## [WHAT TO WORK ON]
Can you copy, word for word, the lines from the start of the records through the line that contains "[x=538, y=223]", including both of those lines?

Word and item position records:

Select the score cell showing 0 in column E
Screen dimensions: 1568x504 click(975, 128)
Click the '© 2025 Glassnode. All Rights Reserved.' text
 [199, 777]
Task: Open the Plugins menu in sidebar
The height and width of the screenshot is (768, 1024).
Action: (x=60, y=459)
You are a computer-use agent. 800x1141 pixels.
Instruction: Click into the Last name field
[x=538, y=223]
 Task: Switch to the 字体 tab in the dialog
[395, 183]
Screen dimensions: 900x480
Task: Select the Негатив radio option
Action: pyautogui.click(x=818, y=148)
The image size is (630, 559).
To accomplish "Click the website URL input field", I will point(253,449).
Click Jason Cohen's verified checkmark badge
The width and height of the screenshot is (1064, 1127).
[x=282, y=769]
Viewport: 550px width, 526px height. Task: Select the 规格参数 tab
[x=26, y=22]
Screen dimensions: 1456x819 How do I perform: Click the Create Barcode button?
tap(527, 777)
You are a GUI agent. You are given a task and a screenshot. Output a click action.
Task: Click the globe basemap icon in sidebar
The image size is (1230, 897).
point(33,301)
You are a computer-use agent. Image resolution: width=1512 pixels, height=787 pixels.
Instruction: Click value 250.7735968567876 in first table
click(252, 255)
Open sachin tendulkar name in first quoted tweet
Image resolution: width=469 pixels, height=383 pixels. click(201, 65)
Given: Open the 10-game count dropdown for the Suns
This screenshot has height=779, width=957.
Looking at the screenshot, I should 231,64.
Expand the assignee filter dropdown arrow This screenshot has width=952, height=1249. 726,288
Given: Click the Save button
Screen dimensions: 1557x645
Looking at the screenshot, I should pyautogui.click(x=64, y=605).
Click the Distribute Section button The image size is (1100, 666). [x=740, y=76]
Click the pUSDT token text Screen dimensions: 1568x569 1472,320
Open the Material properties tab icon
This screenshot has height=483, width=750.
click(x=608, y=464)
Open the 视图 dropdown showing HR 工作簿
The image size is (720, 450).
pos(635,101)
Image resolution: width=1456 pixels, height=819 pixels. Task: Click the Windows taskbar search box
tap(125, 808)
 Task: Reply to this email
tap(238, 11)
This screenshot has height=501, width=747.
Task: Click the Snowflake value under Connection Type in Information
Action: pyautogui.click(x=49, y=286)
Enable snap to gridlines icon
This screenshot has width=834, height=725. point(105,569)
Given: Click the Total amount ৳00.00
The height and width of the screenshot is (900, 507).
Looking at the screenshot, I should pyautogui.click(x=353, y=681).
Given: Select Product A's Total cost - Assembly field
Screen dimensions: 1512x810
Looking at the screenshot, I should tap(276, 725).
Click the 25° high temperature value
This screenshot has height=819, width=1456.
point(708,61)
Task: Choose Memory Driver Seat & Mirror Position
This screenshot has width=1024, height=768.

## [TASK ANSWER]
Select the score cell showing 0 in column E
Screen dimensions: 1568x504 click(975, 128)
Click the '© 2025 Glassnode. All Rights Reserved.' text
 [199, 777]
Task: Open the Plugins menu in sidebar
The height and width of the screenshot is (768, 1024).
Action: (x=60, y=459)
You are a computer-use agent. 800x1141 pixels.
Instruction: Click into the Last name field
[x=538, y=223]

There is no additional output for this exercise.